**PROVIDED DATA:**
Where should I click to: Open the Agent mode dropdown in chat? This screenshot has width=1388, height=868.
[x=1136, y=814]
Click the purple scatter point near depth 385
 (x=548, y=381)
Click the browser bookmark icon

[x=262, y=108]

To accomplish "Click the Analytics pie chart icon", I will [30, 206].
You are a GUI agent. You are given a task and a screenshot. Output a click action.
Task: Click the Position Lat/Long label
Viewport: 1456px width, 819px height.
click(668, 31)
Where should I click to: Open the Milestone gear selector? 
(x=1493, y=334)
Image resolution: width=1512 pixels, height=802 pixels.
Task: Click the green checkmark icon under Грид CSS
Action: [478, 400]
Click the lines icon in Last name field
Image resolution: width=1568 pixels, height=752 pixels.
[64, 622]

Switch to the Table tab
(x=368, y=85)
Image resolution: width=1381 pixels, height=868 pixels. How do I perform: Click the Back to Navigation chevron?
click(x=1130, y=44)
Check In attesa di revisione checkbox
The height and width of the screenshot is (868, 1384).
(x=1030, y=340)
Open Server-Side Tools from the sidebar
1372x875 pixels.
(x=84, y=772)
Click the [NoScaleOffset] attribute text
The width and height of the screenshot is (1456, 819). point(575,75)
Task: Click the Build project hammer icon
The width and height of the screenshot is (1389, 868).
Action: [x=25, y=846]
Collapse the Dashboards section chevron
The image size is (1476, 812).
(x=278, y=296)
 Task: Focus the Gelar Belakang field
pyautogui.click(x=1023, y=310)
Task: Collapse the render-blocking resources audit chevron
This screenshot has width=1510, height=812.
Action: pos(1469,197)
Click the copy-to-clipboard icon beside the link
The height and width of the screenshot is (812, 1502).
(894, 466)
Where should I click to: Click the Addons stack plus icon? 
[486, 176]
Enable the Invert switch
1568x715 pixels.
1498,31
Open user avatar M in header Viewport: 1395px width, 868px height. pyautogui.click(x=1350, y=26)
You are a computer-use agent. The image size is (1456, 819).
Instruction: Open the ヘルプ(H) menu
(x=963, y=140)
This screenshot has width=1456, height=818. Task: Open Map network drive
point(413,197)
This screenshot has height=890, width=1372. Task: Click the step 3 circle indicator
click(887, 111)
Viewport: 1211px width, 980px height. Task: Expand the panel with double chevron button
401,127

**WORK TASK:**
Repeat the data exactly, with every line included.

**WRITTEN ANSWER:**
Where should I click to: Open the Agent mode dropdown in chat? This screenshot has width=1388, height=868.
[x=1136, y=814]
Click the purple scatter point near depth 385
 (x=548, y=381)
Click the browser bookmark icon

[x=262, y=108]

To accomplish "Click the Analytics pie chart icon", I will [30, 206].
You are a GUI agent. You are given a task and a screenshot. Output a click action.
Task: Click the Position Lat/Long label
Viewport: 1456px width, 819px height.
click(668, 31)
Where should I click to: Open the Milestone gear selector? 
(x=1493, y=334)
Image resolution: width=1512 pixels, height=802 pixels.
Task: Click the green checkmark icon under Грид CSS
Action: [478, 400]
Click the lines icon in Last name field
Image resolution: width=1568 pixels, height=752 pixels.
[64, 622]

Switch to the Table tab
(x=368, y=85)
Image resolution: width=1381 pixels, height=868 pixels. How do I perform: Click the Back to Navigation chevron?
click(x=1130, y=44)
Check In attesa di revisione checkbox
The height and width of the screenshot is (868, 1384).
(x=1030, y=340)
Open Server-Side Tools from the sidebar
1372x875 pixels.
(x=84, y=772)
Click the [NoScaleOffset] attribute text
The width and height of the screenshot is (1456, 819). point(575,75)
Task: Click the Build project hammer icon
The width and height of the screenshot is (1389, 868).
Action: [x=25, y=846]
Collapse the Dashboards section chevron
The image size is (1476, 812).
(x=278, y=296)
 Task: Focus the Gelar Belakang field
pyautogui.click(x=1023, y=310)
Task: Collapse the render-blocking resources audit chevron
This screenshot has width=1510, height=812.
Action: pos(1469,197)
Click the copy-to-clipboard icon beside the link
The height and width of the screenshot is (812, 1502).
(894, 466)
Where should I click to: Click the Addons stack plus icon? 
[486, 176]
Enable the Invert switch
1568x715 pixels.
1498,31
Open user avatar M in header Viewport: 1395px width, 868px height. pyautogui.click(x=1350, y=26)
You are a computer-use agent. The image size is (1456, 819).
Instruction: Open the ヘルプ(H) menu
(x=963, y=140)
This screenshot has width=1456, height=818. Task: Open Map network drive
point(413,197)
This screenshot has height=890, width=1372. Task: Click the step 3 circle indicator
click(887, 111)
Viewport: 1211px width, 980px height. Task: Expand the panel with double chevron button
401,127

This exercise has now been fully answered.